=== Quoted text ===
━━━

1885–1922
- Seats: 1
- Created from: Donegal
- Replaced by: Donegal

= West Donegal (UK Parliament constituency) =

UK parliamentary constituency in Ireland, 1885–1922

West Donegal was a UK Parliament constituency in Ireland, returning one Member of Parliament from 1885 to 1922.

Prior to the 1885 United Kingdom general election the area was part of the Donegal constituency. From 1922, on the establishment of the Irish Free State, it was not represented in the UK Parliament.

==Boundaries==
This constituency comprised the western part of County Donegal, consisting of the barony of Boylagh and that part of the barony of Kilmacrenan contained within the parishes of Clondahorky, Gartan, Kilmacrenan, Mevagh, Raymunterdoney and Tullaghobegly and the townlands of Ballybolander, Boheolan, Cabra Brook, Cabra Glebe, Carnatreantagh, Carrick, Carrickyscanlan, Cloncarney, Dromore, Drumcavany, Keeloges, Maghernagran, Pollans, Roshin, Stackarnagh, Temple Douglas, Treanbeg and Tullanascreen in the parish of Conwal.

━━━

=== Data section ===
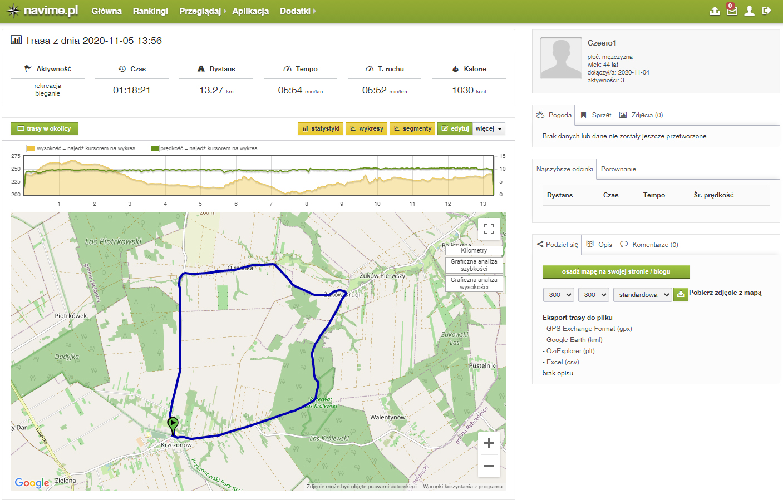
Task: Zoom in on the map
Action: (x=489, y=443)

━━━

=== Aim of the exercise ===
Can you echo the West Donegal constituency text word for word, beginning at the words "Prior to the" and stopping after "the UK Parliament."?

=== Final result ===
Prior to the 1885 United Kingdom general election the area was part of the Donegal constituency. From 1922, on the establishment of the Irish Free State, it was not represented in the UK Parliament.